Can anyone help me out? Personal recommendations, links to care sheets, titles of handy books etc? How do you guys keep your Waters? Thanks in advance! 
- Nat


----------



## Midol (Oct 16, 2009)

Clean it. Feed it. Give it warmth.

Really is that simple. Except mine doesn't seem to be getting any longer... It's getting fatter but not longer. I posted photos a while back asking if she looked fat but no one replied.

But anyway, it's pretty basic. Feed as though its any other python. They don't need water but some do enjoy swimming so a bigger water bowl.

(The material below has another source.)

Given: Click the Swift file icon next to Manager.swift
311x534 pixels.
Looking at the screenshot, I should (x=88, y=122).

They're apparently spose to be angry snakes. Mine rarely bites and hasn't done so in over a year. It does get semi-cage defensive sometimes.


----------



## Jarden (Oct 16, 2009)

Dont let the name " Water " Python Get you thinking that you need to take differant care about it 

Like midol said Give it heat hides water bowl and food should be happy


----------



## keeper (Oct 16, 2009)

Yep i have a water and as others have said you look after it as you would any other python. Give it appropriate heat feed it once a week. The only difference is i give mine a larger water bowl as sometimes mine likes to soak in it. Dead easy to keep and great attractive snakes


----------



## -Matt- (Oct 16, 2009)

My favourite snakes to keep. I keep my adults in 4x2x2 enclosures, a hide up each end, about 33 degrees at the basking spot, ambient temperature at the other end. I give them a fairly large water bowl but they dont venture into it very often. Mine are also extremely placid to the point where I can trust them with anyone.

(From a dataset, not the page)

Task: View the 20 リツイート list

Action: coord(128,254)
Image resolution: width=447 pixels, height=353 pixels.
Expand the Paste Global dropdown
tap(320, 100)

Overall they are pretty much like any other python to look after and a machine come feeding time


----------



## Sdaji (Oct 16, 2009)

They're brilliant snakes, I agree they look better than Olives and yes, they're a nicer size. Be careful though. A good Water Python is the best Australian snake you could hope to have as a pet, but a really bad one is a snake you would be better off not taking for free. If they were all as good as the best ones, they would be highly sought after and one of the most popular Australian pythons, but their reputation as being snappy is partially deserved. The good news is that the bad ones give the good ones a bad name, and for some very strange reason they all go for around the same price. That means if you shop around you can pick up an absolutely brilliant snake for a small amount of money. All of mine are very friendly snakes, other than during feeding only one of mine has ever bitten, and that was when she was under about four months old.

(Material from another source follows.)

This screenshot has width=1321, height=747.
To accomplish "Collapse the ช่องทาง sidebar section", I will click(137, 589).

As for husbandry, you can keep them perfectly happy with the same setup you would use for a Carpet Python. If you give them a water bowl large enough to soak in (which you really should do with Carpets too) they will use it a bit more than most other pythons, mainly just after they have had a feed. I haven't found them to be any more fond of water than other pythons except during the warmest months of the year, and even then other than just after a feed they usually ignore the water except when they want a drink.


----------



## JasonL (Oct 16, 2009)

Water Pythons do over heat at a lower temp than other pythons, thus they are often found around water in Northern Australia. They also have really bad sloughs in low humidity (like winter).I have one that is super cage defensive, but you just need to hook it out and once in your hands turns into a 100% non biter, like the flick of a switch... I like it exactly how it is as it's a good snake to demonstrate how snakes can be to newbies..


----------



## Cabotinage (Oct 16, 2009)

water pythons are fairly fat^ mine has settled down so much and enjoys a bath every now and then unlik my coastal who goes crazy if put in water water python swims around haha more calmly great snake thought i love mine took a while to get him sane (about 4 months) but now he is fine


----------



## reptilefan95 (Oct 16, 2009)

At the wild expo this year they had a sweet water python setup i dont know if anyone took pictures but it was awesome, bascially it was a vertical tank with water about 5 inches in the bottom with plenty of vegitation and vines!


----------



## tonesanlainie (Oct 16, 2009)

Like has already been said a good water python is in my opinion the best Australian snake to keep in captivity with regards to temprament. I could only second what others have said with regards to fact the name has little to their husbandry. I keep a kitty litter tray filled with water in my enclosure and he does like to soak at times. Mine is kept in a 6 x 2 x 2 and has a temp range of 33 to 26. Of course I am biased, but I know mine is easily my calmest python. Has never bitten, is not cage defensive at all, yet has a good feeding response. If I were to be critical it would be he has only had one perfect shed.

Cheers


----------



## Sdaji (Oct 16, 2009)

I hope no one is still on dial up! I couldn't stand it any more, this thread needed pictures!


----------



## moosenoose (Oct 16, 2009)

Sdaji said:


> Be careful though. A good Water Python is the best Australian snake you could hope to have as a pet, but a really bad one is a snake you would be better off not taking for free.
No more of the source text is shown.